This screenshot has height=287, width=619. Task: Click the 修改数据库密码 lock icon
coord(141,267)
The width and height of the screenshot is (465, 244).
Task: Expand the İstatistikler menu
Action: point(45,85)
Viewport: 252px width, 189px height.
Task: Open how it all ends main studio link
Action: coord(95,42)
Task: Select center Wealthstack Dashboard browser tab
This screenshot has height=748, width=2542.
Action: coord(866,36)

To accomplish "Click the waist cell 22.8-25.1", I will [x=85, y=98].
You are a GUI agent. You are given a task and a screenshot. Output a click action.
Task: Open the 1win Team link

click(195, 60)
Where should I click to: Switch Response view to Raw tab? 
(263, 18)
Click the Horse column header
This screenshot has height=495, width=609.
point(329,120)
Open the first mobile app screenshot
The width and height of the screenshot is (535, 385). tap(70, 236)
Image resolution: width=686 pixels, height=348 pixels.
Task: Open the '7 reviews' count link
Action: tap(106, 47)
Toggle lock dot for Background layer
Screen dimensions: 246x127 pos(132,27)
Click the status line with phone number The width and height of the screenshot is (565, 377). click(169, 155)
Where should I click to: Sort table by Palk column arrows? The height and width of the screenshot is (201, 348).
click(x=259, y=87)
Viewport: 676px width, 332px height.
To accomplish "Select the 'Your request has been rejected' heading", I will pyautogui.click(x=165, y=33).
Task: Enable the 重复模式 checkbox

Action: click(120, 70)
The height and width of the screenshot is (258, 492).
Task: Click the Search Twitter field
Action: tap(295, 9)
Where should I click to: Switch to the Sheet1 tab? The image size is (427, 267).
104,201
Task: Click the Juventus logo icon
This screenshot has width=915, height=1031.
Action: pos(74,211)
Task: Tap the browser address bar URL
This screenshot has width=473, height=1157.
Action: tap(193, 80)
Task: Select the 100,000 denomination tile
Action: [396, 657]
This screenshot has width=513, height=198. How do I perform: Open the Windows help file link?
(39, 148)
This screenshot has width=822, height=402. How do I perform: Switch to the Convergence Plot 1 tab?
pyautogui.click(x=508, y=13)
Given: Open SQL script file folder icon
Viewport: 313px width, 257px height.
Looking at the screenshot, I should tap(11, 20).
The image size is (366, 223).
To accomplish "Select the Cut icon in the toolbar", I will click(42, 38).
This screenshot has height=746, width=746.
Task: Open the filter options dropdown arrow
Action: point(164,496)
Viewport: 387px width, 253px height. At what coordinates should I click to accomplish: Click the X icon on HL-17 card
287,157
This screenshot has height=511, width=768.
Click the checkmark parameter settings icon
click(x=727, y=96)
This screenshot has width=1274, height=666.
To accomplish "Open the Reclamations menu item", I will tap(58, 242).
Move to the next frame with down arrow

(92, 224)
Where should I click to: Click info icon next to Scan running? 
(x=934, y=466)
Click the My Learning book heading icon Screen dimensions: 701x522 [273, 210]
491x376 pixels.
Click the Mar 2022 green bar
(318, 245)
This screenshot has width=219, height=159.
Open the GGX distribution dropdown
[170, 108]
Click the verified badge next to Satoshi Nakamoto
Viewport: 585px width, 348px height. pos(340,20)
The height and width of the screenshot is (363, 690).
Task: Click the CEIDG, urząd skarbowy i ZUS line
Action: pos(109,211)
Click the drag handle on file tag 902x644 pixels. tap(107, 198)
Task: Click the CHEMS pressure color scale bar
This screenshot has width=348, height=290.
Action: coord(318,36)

————

Copy each line of the data that includes the word "browser".

Task: Select center Wealthstack Dashboard browser tab
Task: Tap the browser address bar URL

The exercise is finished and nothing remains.